TRY IT ▸ Without any pictures, print the lines below from the one that has "Críticas (25, 2229)" through the one that has "Bài Tứ Sắc –", exactly and nothing else.
....
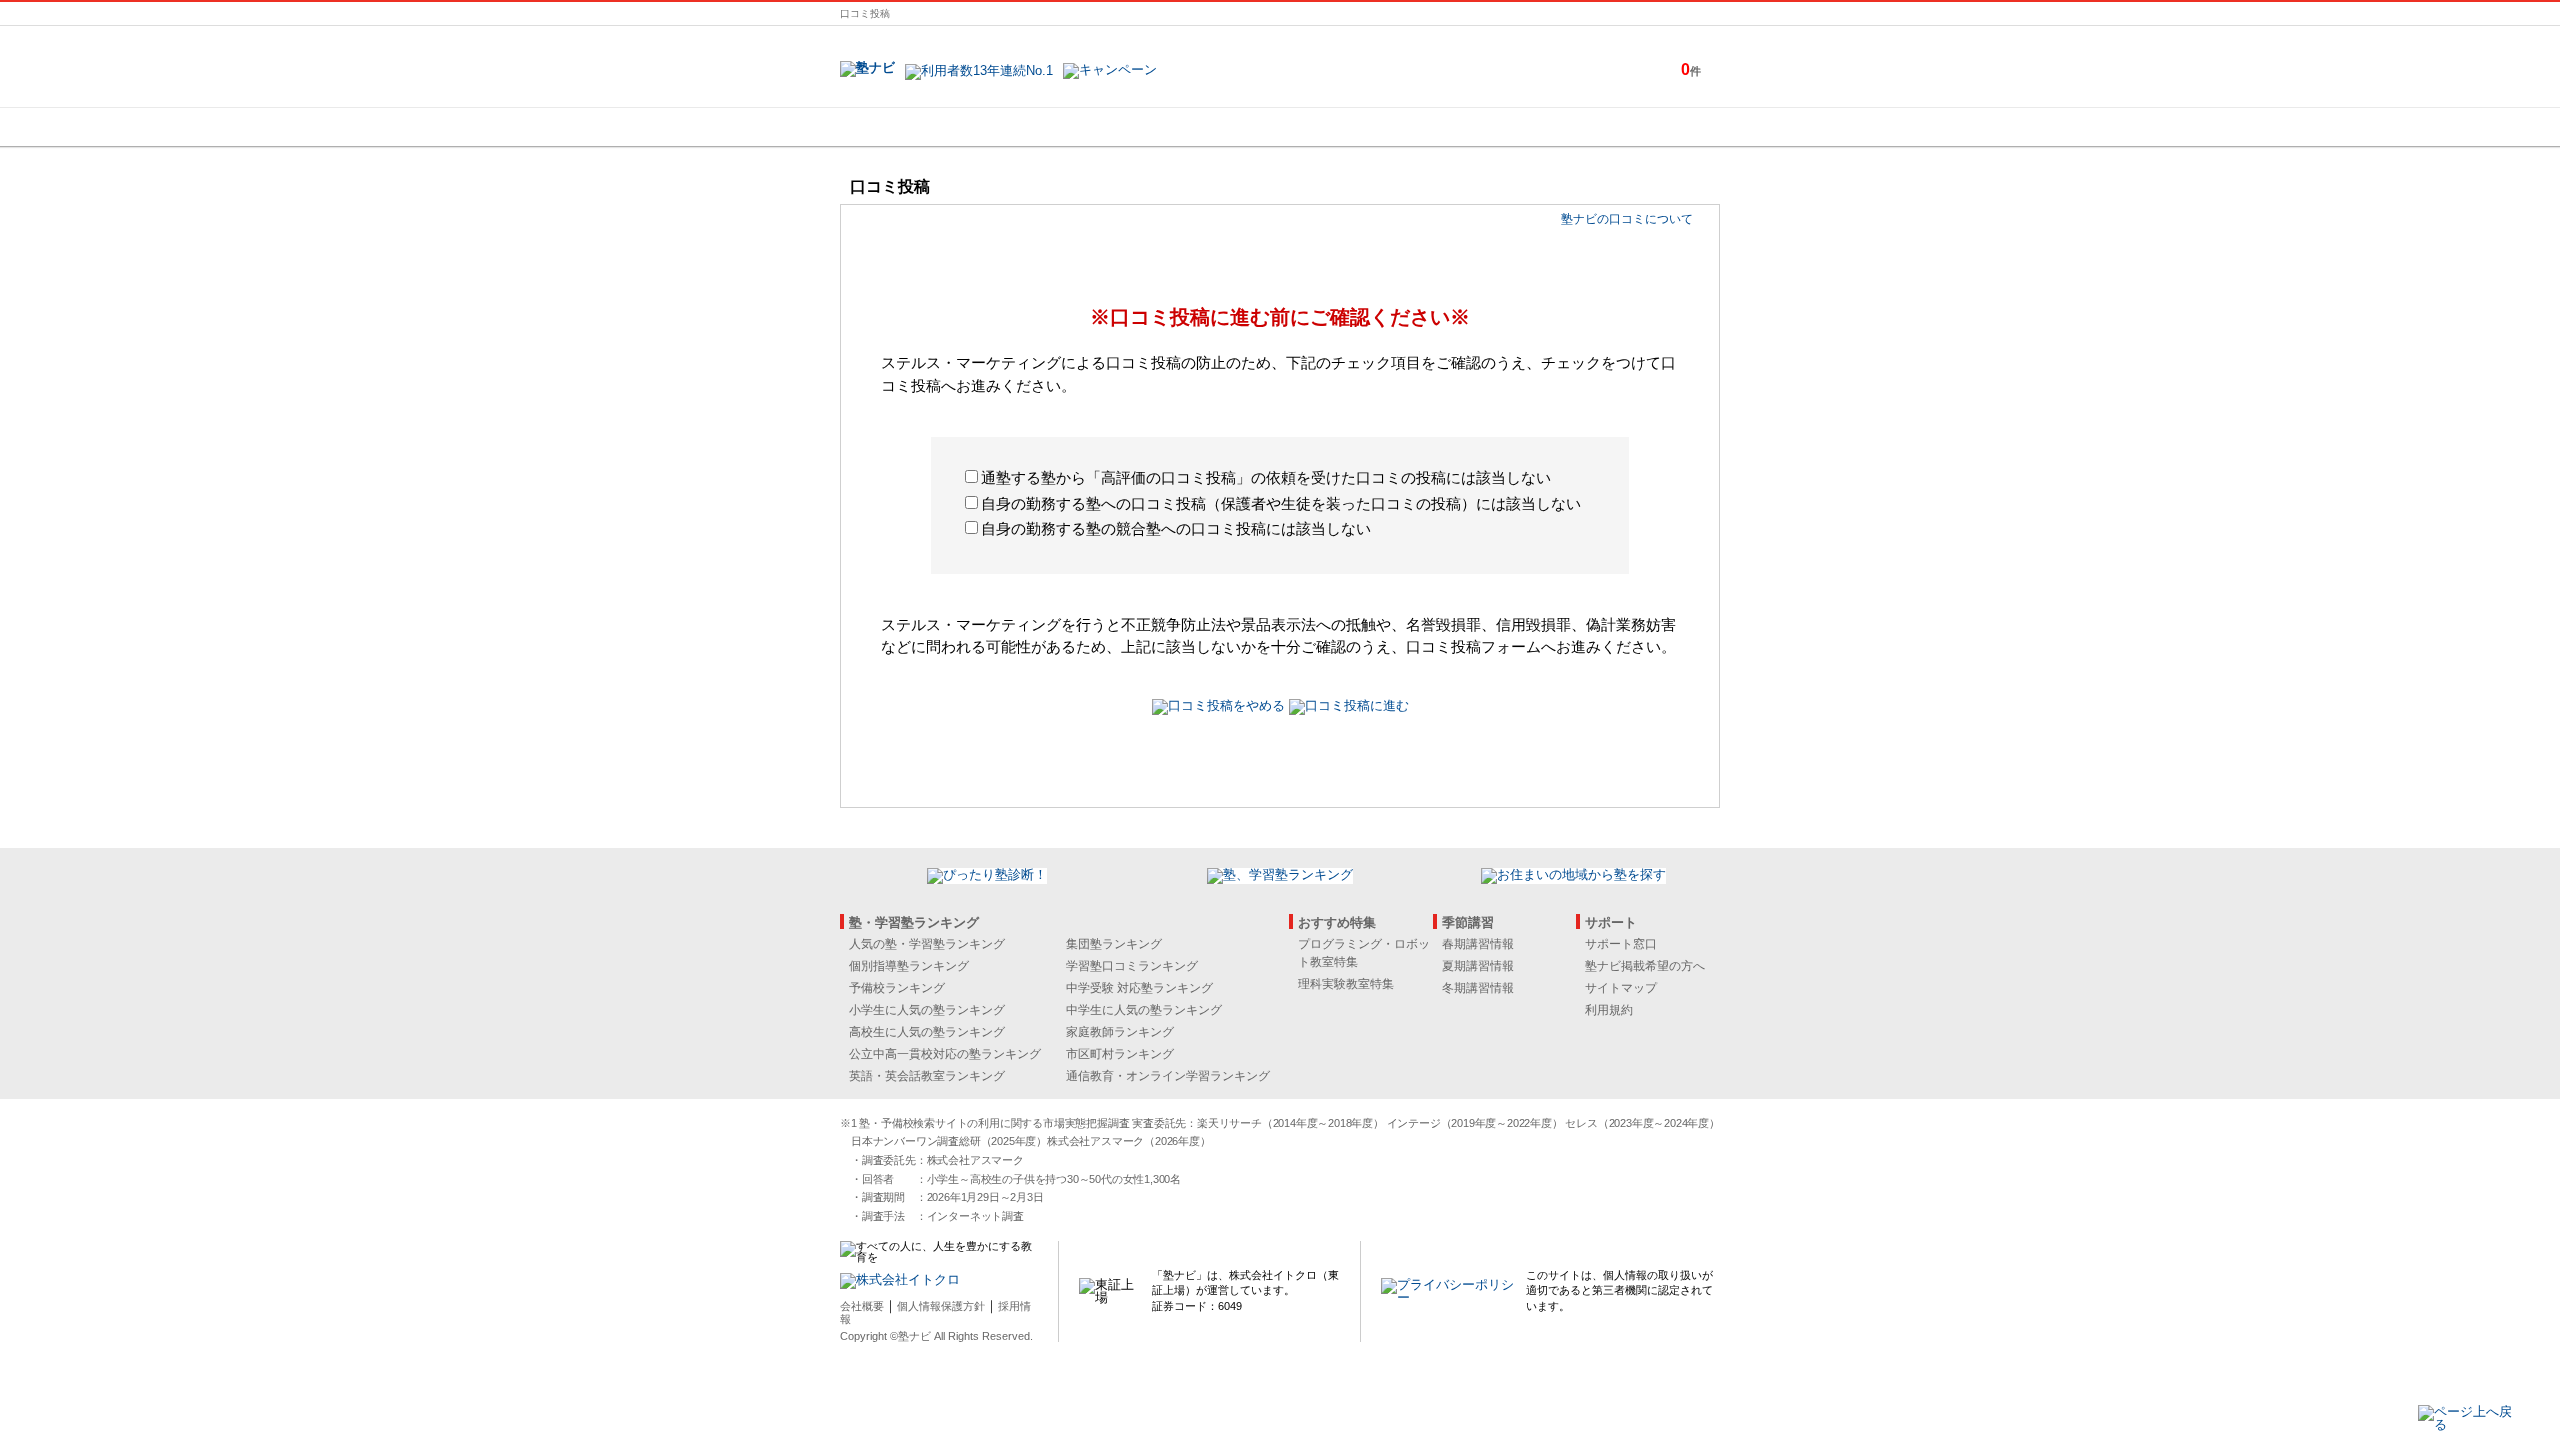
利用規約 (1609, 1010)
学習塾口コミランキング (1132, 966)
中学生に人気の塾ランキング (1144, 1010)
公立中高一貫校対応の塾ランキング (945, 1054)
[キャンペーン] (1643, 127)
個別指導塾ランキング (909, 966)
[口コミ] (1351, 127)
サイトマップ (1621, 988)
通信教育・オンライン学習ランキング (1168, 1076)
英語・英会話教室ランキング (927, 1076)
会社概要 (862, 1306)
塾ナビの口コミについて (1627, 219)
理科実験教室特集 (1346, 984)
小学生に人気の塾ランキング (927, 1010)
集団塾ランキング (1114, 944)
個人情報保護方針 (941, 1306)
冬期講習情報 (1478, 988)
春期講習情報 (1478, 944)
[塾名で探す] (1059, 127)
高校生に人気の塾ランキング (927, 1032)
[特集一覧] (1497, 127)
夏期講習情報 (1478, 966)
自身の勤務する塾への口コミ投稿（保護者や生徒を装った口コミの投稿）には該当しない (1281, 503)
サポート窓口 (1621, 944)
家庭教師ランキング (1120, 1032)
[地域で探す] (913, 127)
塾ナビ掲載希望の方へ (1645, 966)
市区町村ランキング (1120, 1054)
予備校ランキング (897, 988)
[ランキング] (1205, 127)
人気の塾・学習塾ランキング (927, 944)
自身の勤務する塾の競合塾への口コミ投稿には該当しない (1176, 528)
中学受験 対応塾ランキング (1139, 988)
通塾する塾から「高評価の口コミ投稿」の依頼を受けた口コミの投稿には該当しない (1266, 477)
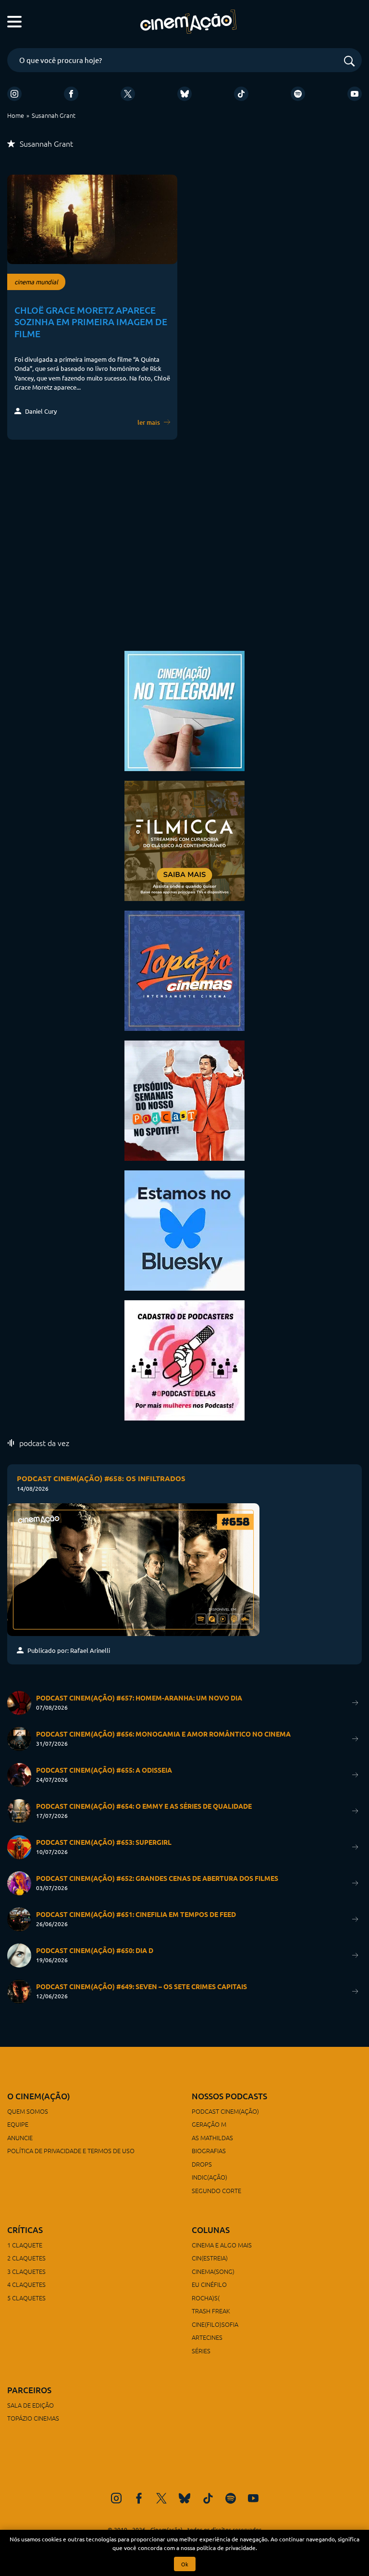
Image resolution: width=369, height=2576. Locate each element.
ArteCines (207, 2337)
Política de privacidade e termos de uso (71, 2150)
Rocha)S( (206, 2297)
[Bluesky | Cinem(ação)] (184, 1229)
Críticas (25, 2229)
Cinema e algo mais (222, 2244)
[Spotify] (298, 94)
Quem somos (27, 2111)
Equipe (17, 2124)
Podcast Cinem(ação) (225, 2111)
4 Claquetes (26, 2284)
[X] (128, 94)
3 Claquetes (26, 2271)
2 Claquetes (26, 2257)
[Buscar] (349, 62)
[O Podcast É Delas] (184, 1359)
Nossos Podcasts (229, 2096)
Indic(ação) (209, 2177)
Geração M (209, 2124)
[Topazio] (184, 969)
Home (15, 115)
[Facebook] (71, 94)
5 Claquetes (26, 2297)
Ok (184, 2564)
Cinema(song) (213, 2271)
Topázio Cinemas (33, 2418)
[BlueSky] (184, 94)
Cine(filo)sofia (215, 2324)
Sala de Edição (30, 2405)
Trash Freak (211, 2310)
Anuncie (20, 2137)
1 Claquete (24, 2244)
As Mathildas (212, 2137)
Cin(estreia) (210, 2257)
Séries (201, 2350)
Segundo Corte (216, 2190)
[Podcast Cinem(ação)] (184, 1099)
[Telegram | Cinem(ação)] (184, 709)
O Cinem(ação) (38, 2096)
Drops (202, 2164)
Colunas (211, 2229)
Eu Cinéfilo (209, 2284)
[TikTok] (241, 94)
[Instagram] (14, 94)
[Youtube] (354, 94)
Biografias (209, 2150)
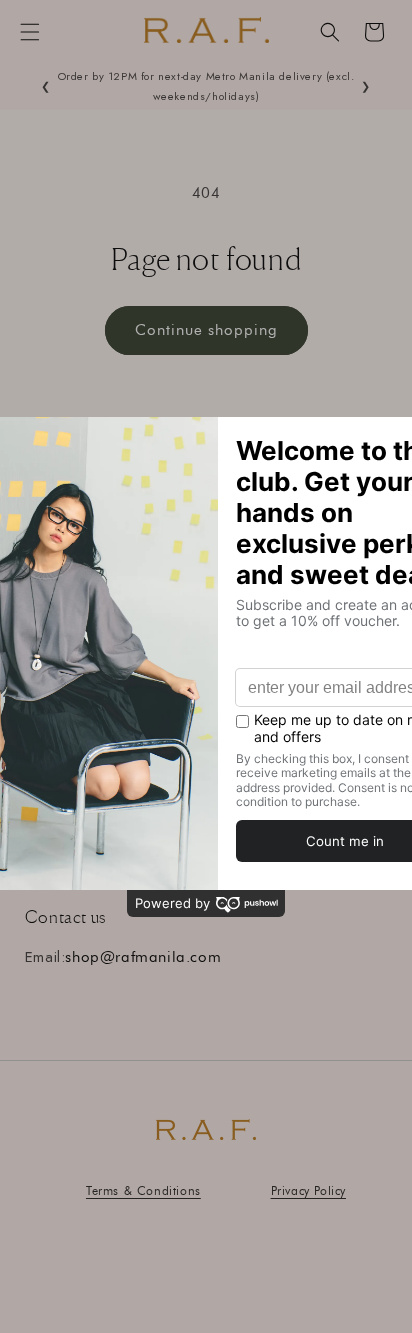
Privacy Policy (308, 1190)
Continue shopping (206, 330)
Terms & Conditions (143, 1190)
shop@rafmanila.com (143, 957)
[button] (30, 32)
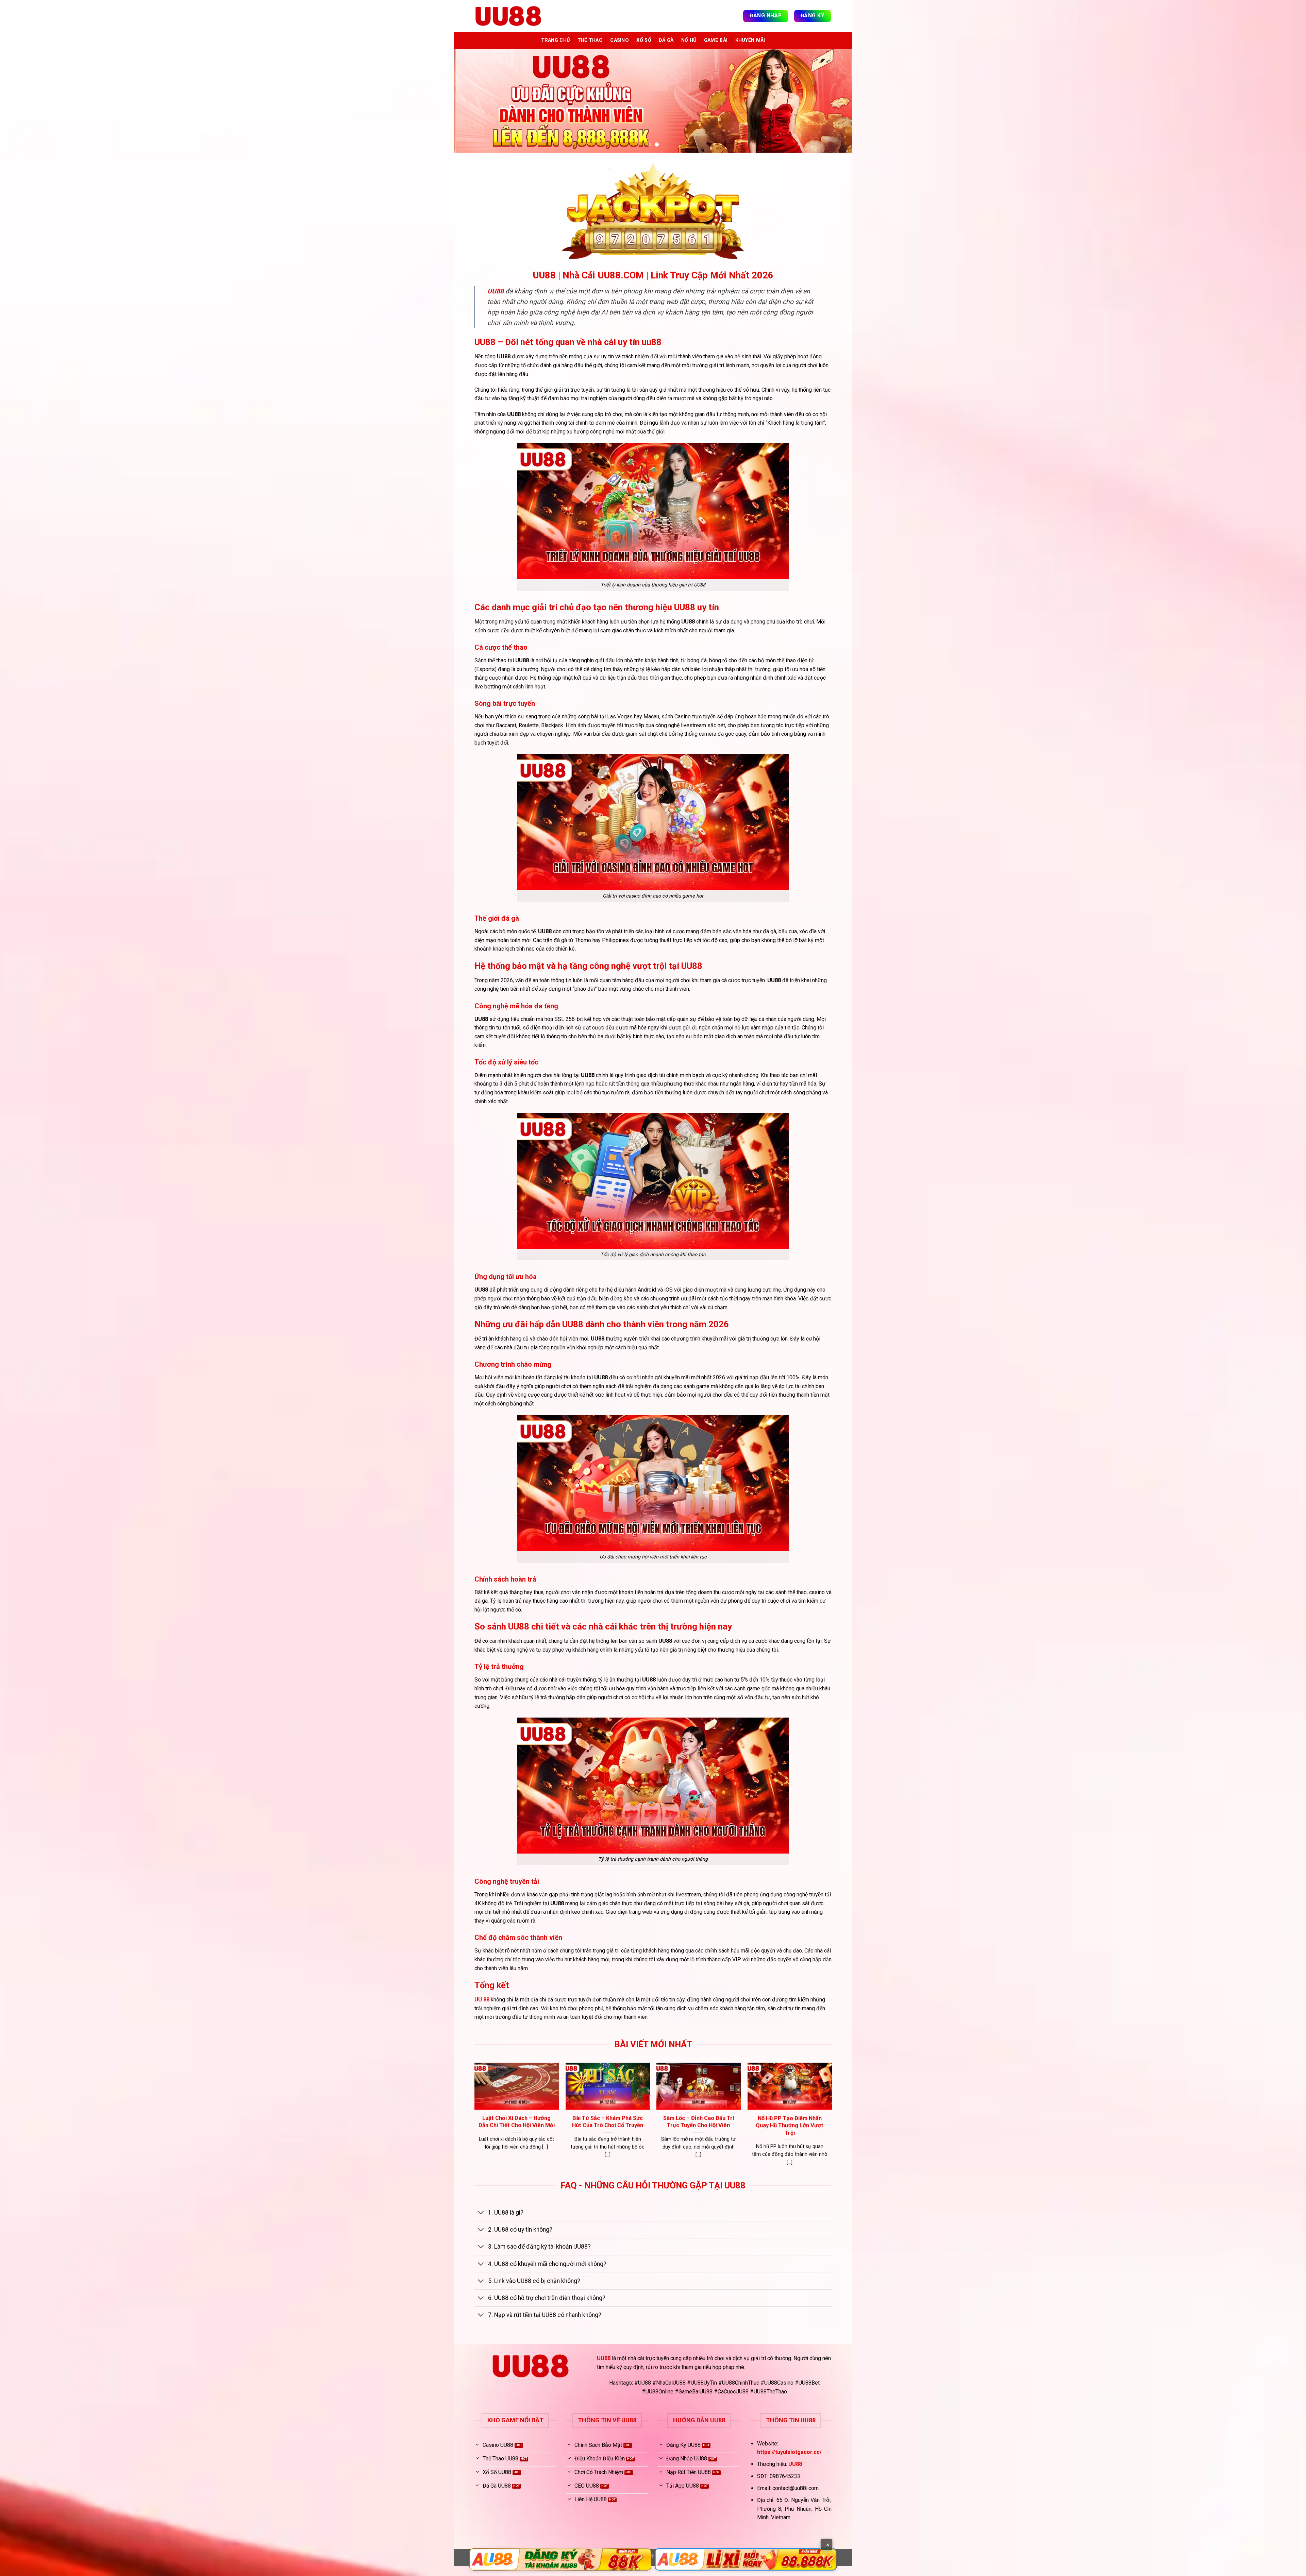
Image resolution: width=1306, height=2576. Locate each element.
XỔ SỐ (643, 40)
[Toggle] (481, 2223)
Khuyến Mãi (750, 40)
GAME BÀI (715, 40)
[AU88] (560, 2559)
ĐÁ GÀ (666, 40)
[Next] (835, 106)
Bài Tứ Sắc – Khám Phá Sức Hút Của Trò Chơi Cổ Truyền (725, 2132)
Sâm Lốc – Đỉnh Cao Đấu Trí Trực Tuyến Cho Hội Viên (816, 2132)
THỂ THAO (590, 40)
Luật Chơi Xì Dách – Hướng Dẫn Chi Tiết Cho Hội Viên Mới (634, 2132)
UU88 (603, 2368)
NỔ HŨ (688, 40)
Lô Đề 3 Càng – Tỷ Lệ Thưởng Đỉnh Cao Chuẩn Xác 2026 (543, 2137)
....
TASK ANSWER ▸
Críticas (25, 2229)
Cinema e algo mais (222, 2244)
[Spotify] (298, 94)
Quem somos (27, 2111)
Equipe (17, 2124)
Podcast Cinem(ação) (225, 2111)
4 Claquetes (26, 2284)
[X] (128, 94)
3 Claquetes (26, 2271)
2 Claquetes (26, 2257)
[Buscar] (349, 62)
[O Podcast É Delas] (184, 1359)
Nossos Podcasts (229, 2096)
Indic(ação) (209, 2177)
Geração M (209, 2124)
[Topazio] (184, 969)
Home (15, 115)
[Facebook] (71, 94)
5 Claquetes (26, 2297)
Ok (184, 2564)
Cinema(song) (213, 2271)
Topázio Cinemas (33, 2418)
[BlueSky] (184, 94)
Cine(filo)sofia (215, 2324)
Sala de Edição (30, 2405)
Trash Freak (211, 2310)
Anuncie (20, 2137)
1 Claquete (24, 2244)
As Mathildas (212, 2137)
Cin(estreia) (210, 2257)
Séries (201, 2350)
Segundo Corte (216, 2190)
[Podcast Cinem(ação)] (184, 1099)
[Telegram | Cinem(ação)] (184, 709)
O Cinem(ação) (38, 2096)
Drops (202, 2164)
Colunas (211, 2229)
Eu Cinéfilo (209, 2284)
[TikTok] (241, 94)
[Instagram] (14, 94)
[Youtube] (354, 94)
Biografias (209, 2150)
Privacy Policy (308, 1190)
Continue shopping (206, 330)
Terms & Conditions (143, 1190)
shop@rafmanila.com (143, 957)
[button] (30, 32)
Image resolution: width=1306, height=2576. Locate each element.
XỔ SỐ (643, 40)
[Toggle] (481, 2223)
Khuyến Mãi (750, 40)
GAME BÀI (715, 40)
[AU88] (560, 2559)
ĐÁ GÀ (666, 40)
[Next] (835, 106)
Bài Tứ Sắc – Khám Phá Sức Hút Của Trò Chơi Cổ Truyền (725, 2132)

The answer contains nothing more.